Posted on 06/14/2011 9:40:36 AM PDT by SeekAndFind
When we first articulated ObamaCare's fundamental constitutional flaws in these pages nearly two years ago, our objections were met with derision by the law's defenders. Those who have been following the unfolding litigation are no longer laughing.
Three U.S. Circuit Courts of Appeals are poised to render decisions on the Patient Protection and Affordable Care Act in the coming months. Despite hundreds of briefing pages and numerous oral arguments, government lawyers have yet to address the law's most basic constitutional infirmity. Only a "general police power"the right to enact laws alleged to be in the public interest without regard to interstate commerce or some other federal legislative authoritycan support the law's centerpiece, the "individual mandate" that all Americans purchase health insurance. The Constitution denies that power to the federal government, reserving it to the states alone.

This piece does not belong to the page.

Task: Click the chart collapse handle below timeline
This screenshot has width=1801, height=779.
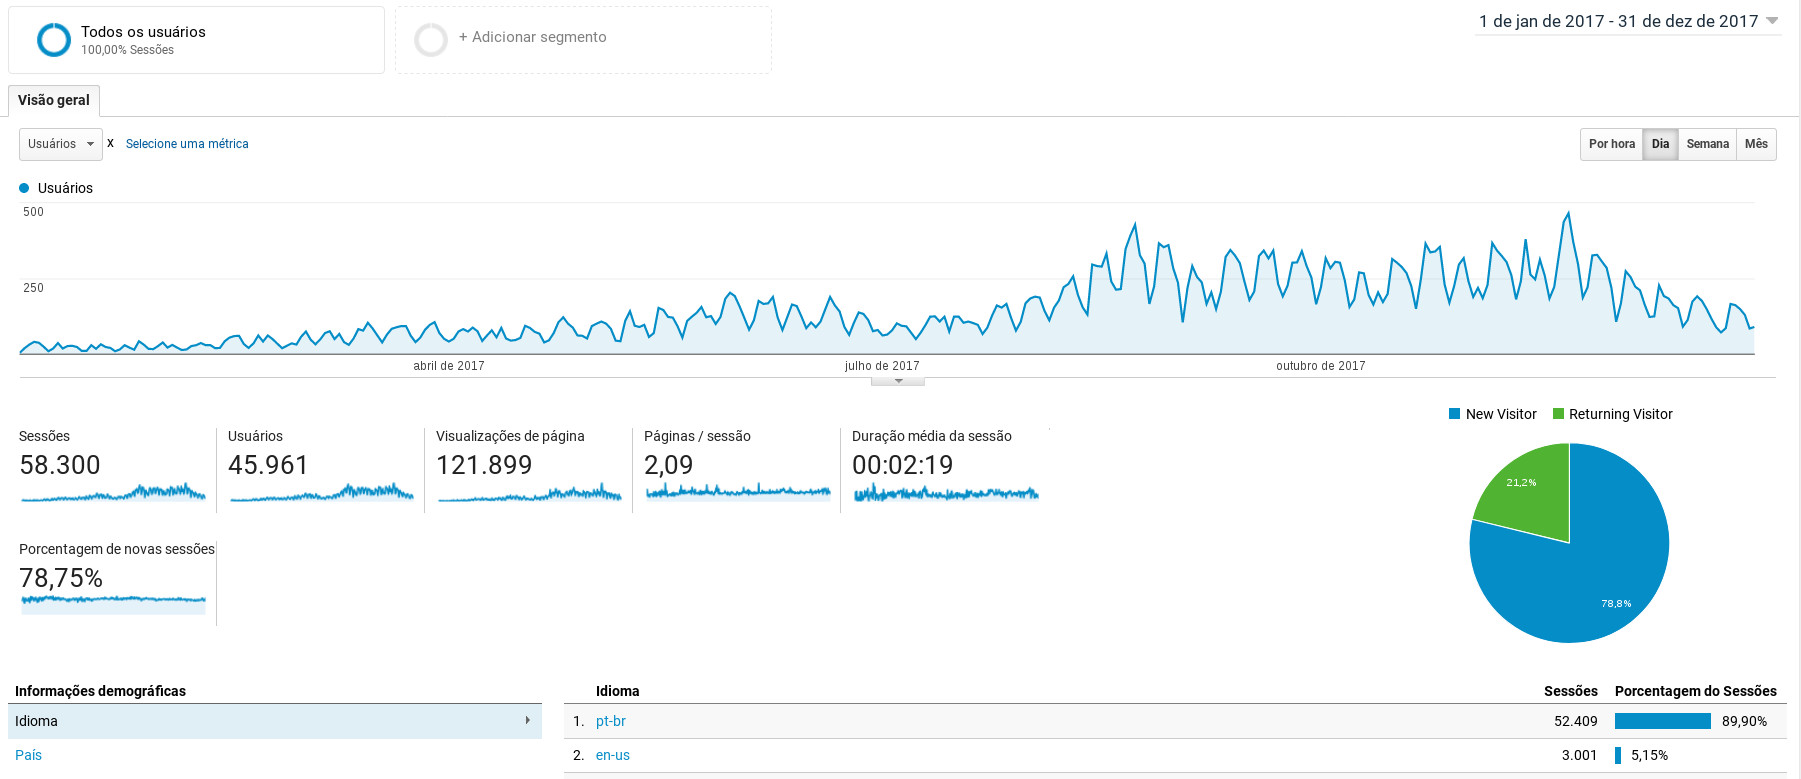Action: (898, 381)
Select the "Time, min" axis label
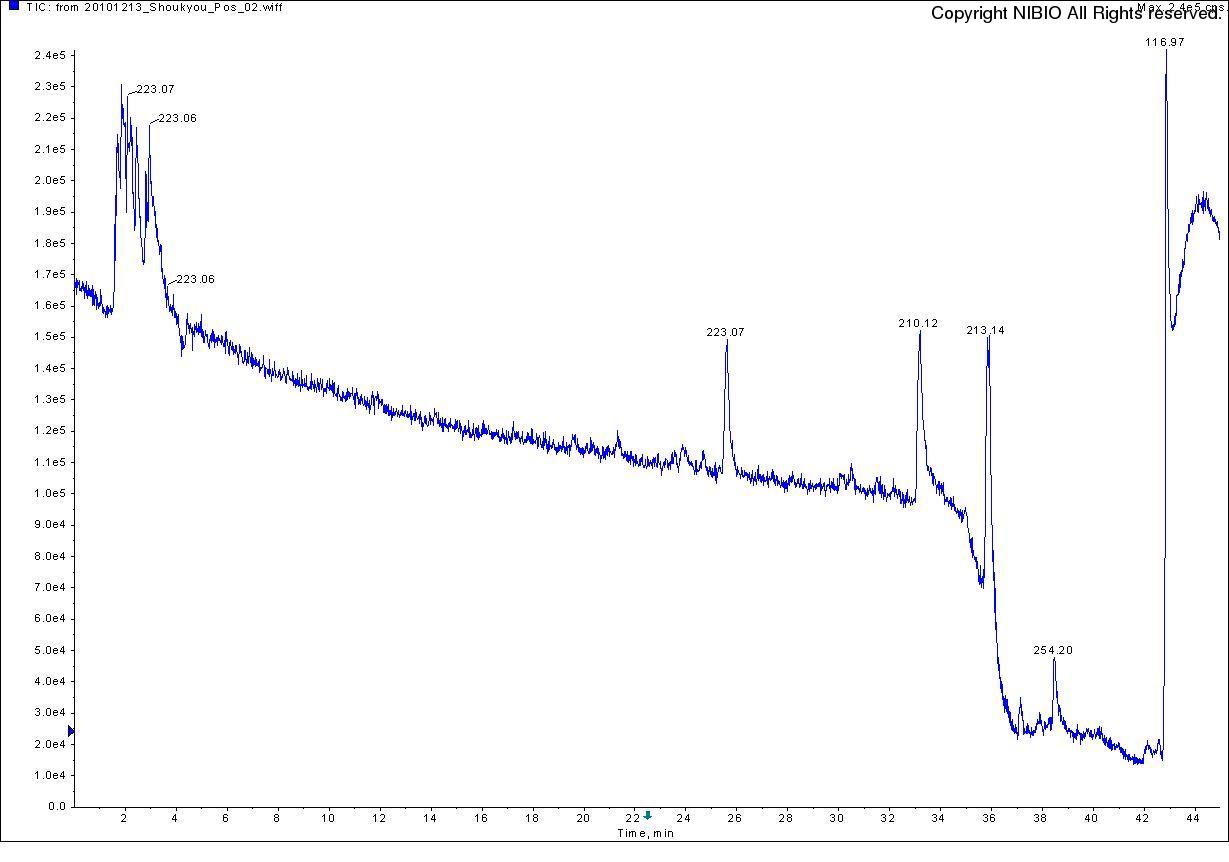 (x=645, y=833)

In enacting the individual mandate, Congress purported to rely on its power to regulate interstate commerce and, in the process, reach individuals who are already engaged in that commerce. But the individual mandate does not regulate commerce, interstate or otherwise. It simply decrees that all Americans, unless specially exempted, must have a congressionally prescribed level of health-insurance coverage regardless of any economic activity in which they may be engaged. Requiring individuals to act simply because they exist is the defining aspect of the general police power that Congress lacks.
The government's lawyers, recognizing this fundamental constitutional reality, have tried to rewrite the law so that it can withstand judicial scrutiny. They have claimed that the individual mandate is a tax, despite common sense, judicial precedent, and numerous statements to the contrary by the law's sponsors and President Obama. They have also argued that ObamaCare does not actually impose a mandate on inactive citizens, but rather regulates how individuals will pay for their health care.

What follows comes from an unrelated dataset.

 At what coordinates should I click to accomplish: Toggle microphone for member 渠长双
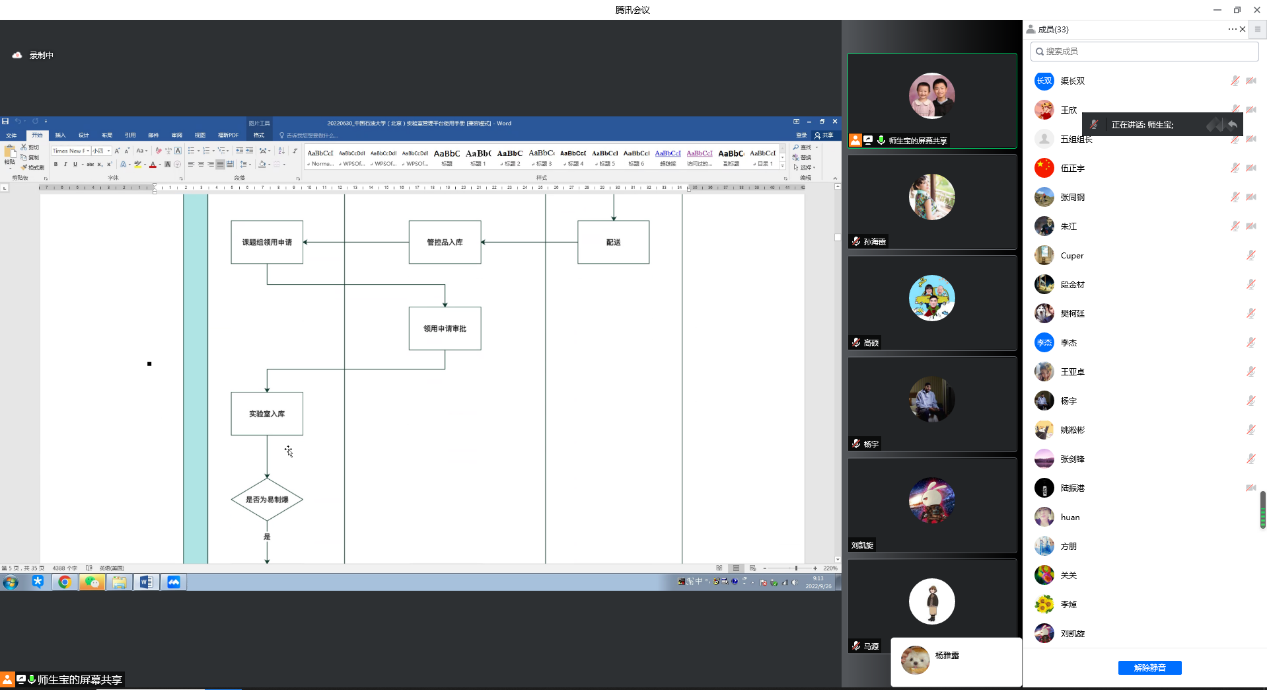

(Excerpt) Read more at online.wsj.com ...
Latest argument:
“Ve don need no steenkin’ constitushun!”
Great article. Too bad half of Congress is too dumb to understand it.
This is the same argument used by FDR to justify the constitutionality of Social Security.

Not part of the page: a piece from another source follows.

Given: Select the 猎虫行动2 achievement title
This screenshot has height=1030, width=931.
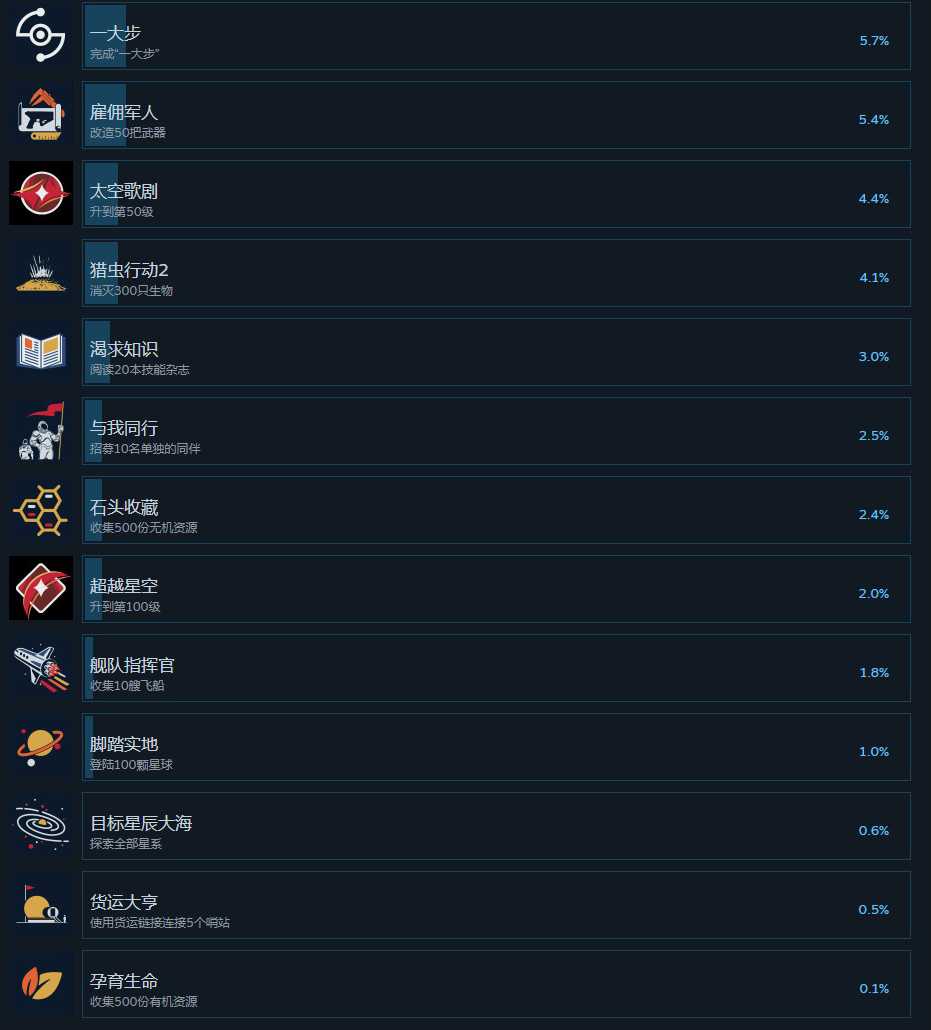Looking at the screenshot, I should [x=129, y=270].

Corollary to your tagline: Mexicans Reconquiste!
sfl
< /SARC>
Imagine the stress of having to defend the indefensable! I don’t envy ‘em.
Here’s a new idea: Challenge the current progressive tax system based on the Constitution’s equal protection language. Those who are paying a higher percentage of their income in taxes are being denied equal protection. The progressive tax issue is also a “general police power that is reserved to the states”, and not under the jurisdiction of the United States Government. Treat us all alike, ie, tax everyone... don’t exempt those below a certain income bracket.
Bk marked.
This should be at top of Drudge. EVERYONE should read it ....and cry for what we are about to lose.
Or how about one vote for each $100 in net taxes paid?
It was challenged in the 1930s on that basis.